How much heat is absorbed by pouring 10 grams of 100°C liquid water on a student’s hand. The water is cooled to body temperature, 37°C. Assume that all of the heat is absorbed by the hand
q = mass H2O x specific heat H2O x (Tfinal-Tinitial)
solve for q.
630J
To determine the amount of heat absorbed by the hand when pouring 10 grams of 100°C liquid water on it and cooling it to body temperature (37°C), we can use the specific heat capacity formula:
Q = mcΔT
Where:
Q is the heat absorbed or released
m is the mass of the substance (in grams)
c is the specific heat capacity of the substance (in J/g°C)
ΔT is the change in temperature (in °C)
First, let's find the heat absorbed when cooling the water from 100°C to 37°C. The specific heat capacity of water is approximately 4.18 J/g°C:
Q1 = (10 g) * (4.18 J/g°C) * (37°C - 100°C)
Q1 = (10 g) * (4.18 J/g°C) * (-63°C)
Note that the change in temperature is negative because we are cooling the water.
Now, let's consider the heat absorbed by the hand to reach the temperature of the water (37°C).
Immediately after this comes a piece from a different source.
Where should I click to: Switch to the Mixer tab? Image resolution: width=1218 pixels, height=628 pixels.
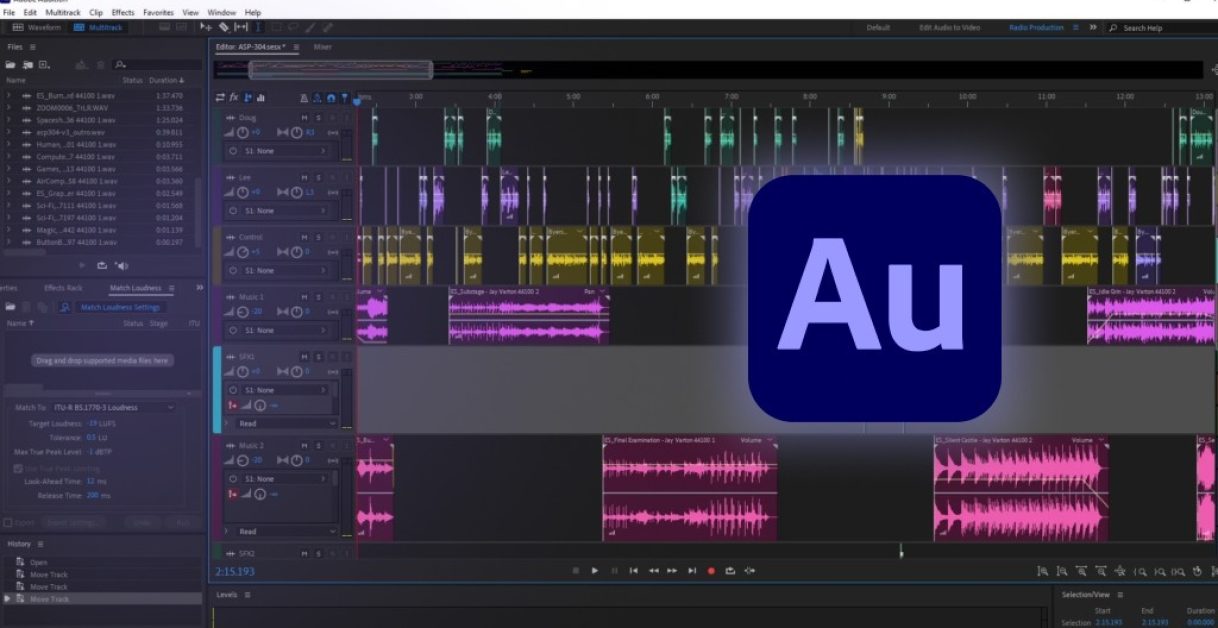(323, 47)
Assuming that all the heat from the water is absorbed by the hand, the hand's specific heat capacity can be approximated as the same value as water, 4.18 J/g°C:
Q2 = (10 g) * (4.18 J/g°C) * (37°C - 37°C)
Q2 = (10 g) * (4.18 J/g°C) * (0°C)
The change in temperature here is zero since the hand is at its initial temperature.
Now, we can calculate the total heat absorbed by the hand by adding Q1 and Q2:
Total heat absorbed = Q1 + Q2
Therefore, the heat absorbed by the hand when pouring 10 grams of 100°C water and cooling it to 37°C is Q1 + Q2. Please perform the calculations to get the specific value.